Changes in the orientation of proteoglycans during the early development of natural murine osteoarthritis.

At least 80% of male STR/ORT mice naturally develop osteoarthritis that predominantly affects the medial tibial cartilage. Overt osteoarthritic changes, as judged by radiological and histological abnormalities, become apparent after 30 weeks of age. Consequently, mice less than 30 weeks of age were used to investigate early changes in the cartilage matrix related to the natural development of osteoarthritis, without the need for experimental intervention to induce this condition. Quantitative Alcian blue staining showed little change in the total amount of proteoglycans in mice of this age. Polarized light microscopy of the birefringence induced by such staining demonstrated a progressive decline in the orientation of the proteoglycans in the medial cartilage of these mice. This decline was not found in CBA mice, which only very rarely develop osteoarthritis of this joint. Such progressive disorganization of the proteoglycans would be likely to permit the increase free water-content characteristic of osteoarthritic cartilage.

Quantitative criteria for evaluating the early development of osteoarthritis and the effect of diclofenac sodium.

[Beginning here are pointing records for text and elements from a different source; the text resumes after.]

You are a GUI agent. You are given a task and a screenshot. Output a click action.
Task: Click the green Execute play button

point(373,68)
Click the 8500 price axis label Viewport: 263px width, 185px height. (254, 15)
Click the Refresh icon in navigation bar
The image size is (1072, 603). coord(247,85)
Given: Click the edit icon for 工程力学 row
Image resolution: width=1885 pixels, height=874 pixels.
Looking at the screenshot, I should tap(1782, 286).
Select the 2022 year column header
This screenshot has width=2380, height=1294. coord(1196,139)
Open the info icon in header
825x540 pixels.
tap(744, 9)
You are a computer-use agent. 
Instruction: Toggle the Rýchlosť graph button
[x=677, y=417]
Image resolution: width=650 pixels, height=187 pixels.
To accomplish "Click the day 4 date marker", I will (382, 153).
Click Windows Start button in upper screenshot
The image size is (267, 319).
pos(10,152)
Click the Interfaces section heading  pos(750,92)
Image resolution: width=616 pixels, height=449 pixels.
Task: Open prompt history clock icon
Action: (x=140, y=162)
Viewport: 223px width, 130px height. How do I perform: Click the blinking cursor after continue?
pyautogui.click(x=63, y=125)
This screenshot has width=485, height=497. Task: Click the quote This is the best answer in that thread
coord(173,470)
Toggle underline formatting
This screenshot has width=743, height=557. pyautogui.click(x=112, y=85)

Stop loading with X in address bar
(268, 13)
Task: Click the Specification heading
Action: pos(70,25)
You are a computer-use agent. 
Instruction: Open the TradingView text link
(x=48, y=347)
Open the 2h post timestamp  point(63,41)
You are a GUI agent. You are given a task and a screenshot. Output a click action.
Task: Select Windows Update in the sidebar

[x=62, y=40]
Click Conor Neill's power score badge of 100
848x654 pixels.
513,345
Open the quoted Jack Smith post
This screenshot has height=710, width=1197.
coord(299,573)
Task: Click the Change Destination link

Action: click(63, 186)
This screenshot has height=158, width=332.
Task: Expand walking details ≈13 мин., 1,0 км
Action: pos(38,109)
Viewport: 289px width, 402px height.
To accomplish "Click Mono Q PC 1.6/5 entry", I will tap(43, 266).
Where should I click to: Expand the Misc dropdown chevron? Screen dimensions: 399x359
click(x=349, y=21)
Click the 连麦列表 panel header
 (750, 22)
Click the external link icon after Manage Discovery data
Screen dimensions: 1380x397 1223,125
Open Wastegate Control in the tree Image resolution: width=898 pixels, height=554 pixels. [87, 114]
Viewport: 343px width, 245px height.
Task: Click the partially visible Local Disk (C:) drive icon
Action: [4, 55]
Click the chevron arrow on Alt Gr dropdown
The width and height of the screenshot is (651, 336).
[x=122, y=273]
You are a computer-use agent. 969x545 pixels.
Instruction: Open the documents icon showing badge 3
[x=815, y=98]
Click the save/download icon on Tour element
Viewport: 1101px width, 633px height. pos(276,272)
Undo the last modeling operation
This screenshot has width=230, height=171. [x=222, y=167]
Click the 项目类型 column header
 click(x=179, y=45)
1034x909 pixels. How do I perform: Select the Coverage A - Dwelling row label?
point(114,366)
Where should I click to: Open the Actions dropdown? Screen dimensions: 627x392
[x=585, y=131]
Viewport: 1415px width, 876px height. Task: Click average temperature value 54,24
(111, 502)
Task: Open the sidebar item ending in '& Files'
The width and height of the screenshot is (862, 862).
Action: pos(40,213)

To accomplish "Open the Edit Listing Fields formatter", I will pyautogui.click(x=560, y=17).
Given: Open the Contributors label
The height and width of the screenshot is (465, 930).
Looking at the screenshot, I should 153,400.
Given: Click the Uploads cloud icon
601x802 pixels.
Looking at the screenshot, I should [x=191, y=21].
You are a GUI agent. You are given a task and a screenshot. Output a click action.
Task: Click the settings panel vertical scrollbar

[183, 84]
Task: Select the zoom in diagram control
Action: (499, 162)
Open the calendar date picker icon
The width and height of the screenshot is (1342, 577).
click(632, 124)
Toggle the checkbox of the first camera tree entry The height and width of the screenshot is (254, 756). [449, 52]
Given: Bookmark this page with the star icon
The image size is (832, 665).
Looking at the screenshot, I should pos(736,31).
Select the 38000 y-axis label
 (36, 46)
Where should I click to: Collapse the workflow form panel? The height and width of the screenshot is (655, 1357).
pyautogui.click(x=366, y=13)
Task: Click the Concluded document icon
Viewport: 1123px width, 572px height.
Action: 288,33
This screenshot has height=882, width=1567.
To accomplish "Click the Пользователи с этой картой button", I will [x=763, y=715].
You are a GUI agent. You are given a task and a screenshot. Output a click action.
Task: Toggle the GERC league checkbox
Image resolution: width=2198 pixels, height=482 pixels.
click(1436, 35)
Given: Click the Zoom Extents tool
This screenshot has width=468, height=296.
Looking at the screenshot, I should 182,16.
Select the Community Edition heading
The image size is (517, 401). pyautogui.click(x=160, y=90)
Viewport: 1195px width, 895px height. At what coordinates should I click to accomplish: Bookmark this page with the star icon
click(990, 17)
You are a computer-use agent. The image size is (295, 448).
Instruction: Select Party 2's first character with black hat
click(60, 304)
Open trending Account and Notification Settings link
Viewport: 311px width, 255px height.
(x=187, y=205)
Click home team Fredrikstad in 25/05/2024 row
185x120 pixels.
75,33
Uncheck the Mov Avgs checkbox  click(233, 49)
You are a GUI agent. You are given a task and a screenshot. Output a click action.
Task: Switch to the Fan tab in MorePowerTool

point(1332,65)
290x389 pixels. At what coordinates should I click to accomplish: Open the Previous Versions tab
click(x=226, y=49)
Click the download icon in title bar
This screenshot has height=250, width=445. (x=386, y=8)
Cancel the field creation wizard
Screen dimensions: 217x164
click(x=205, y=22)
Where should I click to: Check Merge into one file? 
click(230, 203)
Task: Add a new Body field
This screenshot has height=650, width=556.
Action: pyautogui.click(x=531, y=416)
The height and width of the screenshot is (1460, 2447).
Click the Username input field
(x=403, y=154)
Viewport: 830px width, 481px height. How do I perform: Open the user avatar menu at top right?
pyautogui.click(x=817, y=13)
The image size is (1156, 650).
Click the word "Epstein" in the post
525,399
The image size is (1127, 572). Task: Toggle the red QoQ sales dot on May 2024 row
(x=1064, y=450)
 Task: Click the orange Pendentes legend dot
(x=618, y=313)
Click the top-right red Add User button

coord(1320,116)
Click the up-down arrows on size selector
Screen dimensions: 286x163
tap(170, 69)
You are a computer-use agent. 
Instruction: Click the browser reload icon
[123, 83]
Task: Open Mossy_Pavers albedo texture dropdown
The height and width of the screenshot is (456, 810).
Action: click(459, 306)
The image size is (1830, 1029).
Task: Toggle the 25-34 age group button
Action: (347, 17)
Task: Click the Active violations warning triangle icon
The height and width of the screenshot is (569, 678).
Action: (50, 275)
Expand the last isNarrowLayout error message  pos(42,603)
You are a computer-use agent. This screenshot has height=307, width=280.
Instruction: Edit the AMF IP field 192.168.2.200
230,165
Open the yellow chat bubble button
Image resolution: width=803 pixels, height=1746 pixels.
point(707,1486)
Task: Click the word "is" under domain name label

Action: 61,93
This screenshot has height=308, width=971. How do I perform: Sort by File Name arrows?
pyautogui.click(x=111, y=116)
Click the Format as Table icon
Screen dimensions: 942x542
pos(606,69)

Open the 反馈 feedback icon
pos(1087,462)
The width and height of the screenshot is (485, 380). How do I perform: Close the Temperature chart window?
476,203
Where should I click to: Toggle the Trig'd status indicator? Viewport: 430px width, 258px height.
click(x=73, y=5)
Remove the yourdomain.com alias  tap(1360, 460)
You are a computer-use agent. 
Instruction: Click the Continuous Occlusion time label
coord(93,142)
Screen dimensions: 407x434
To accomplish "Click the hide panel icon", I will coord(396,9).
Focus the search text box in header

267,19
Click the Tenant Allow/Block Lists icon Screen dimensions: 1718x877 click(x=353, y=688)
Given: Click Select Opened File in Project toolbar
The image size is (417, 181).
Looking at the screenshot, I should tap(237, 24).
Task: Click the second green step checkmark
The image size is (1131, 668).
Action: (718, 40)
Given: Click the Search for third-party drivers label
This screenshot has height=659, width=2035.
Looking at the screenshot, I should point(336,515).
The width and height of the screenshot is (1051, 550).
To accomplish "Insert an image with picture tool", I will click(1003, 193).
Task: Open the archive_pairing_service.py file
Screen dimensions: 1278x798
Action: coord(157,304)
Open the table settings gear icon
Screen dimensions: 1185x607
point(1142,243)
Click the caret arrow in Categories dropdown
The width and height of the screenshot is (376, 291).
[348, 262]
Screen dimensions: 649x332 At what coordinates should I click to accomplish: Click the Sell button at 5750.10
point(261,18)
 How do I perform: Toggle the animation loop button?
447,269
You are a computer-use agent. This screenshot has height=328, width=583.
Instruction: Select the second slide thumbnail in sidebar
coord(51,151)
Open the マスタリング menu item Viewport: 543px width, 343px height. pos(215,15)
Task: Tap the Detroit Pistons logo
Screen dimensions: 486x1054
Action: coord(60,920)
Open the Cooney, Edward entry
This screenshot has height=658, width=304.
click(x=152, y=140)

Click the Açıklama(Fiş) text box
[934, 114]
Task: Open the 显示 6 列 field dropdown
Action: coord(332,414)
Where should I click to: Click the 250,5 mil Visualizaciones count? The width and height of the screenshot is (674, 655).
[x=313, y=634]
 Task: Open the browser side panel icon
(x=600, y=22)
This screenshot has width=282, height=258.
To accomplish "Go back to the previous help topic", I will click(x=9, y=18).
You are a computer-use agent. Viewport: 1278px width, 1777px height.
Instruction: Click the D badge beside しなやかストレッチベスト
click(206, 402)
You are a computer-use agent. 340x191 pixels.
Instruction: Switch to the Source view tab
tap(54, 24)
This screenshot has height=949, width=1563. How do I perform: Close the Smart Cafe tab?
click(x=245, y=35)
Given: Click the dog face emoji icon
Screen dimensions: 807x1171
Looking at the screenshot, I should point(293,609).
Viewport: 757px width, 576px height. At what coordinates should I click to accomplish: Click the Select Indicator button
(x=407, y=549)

In assessing the possible efficacy of drugs for the treatment of osteoarthritis (OA), it may be helpful to have a model, in animals, of the early development of the disease prior to the expression of secondary phenomena. It is also necessary that such effects are quantifiable. To this end, the natural development of OA in the STR/ORT mouse has been investigated. It has been shown that very early events in the development of the disease are disturbances in the activity of chondrocytic glucose 6-phosphate dehydrogenase, the initial step in the pentose-phosphate pathway, and in the orientation of the proteoglycans of the matrix of the articular cartilage. The study has been done by reference to the effect of diclofenac sodium, which previously has been reported to retard the destruction of articular cartilage. The results appear to indicate that these markers may provide quantitative measures for assessing potential therapeutic agents.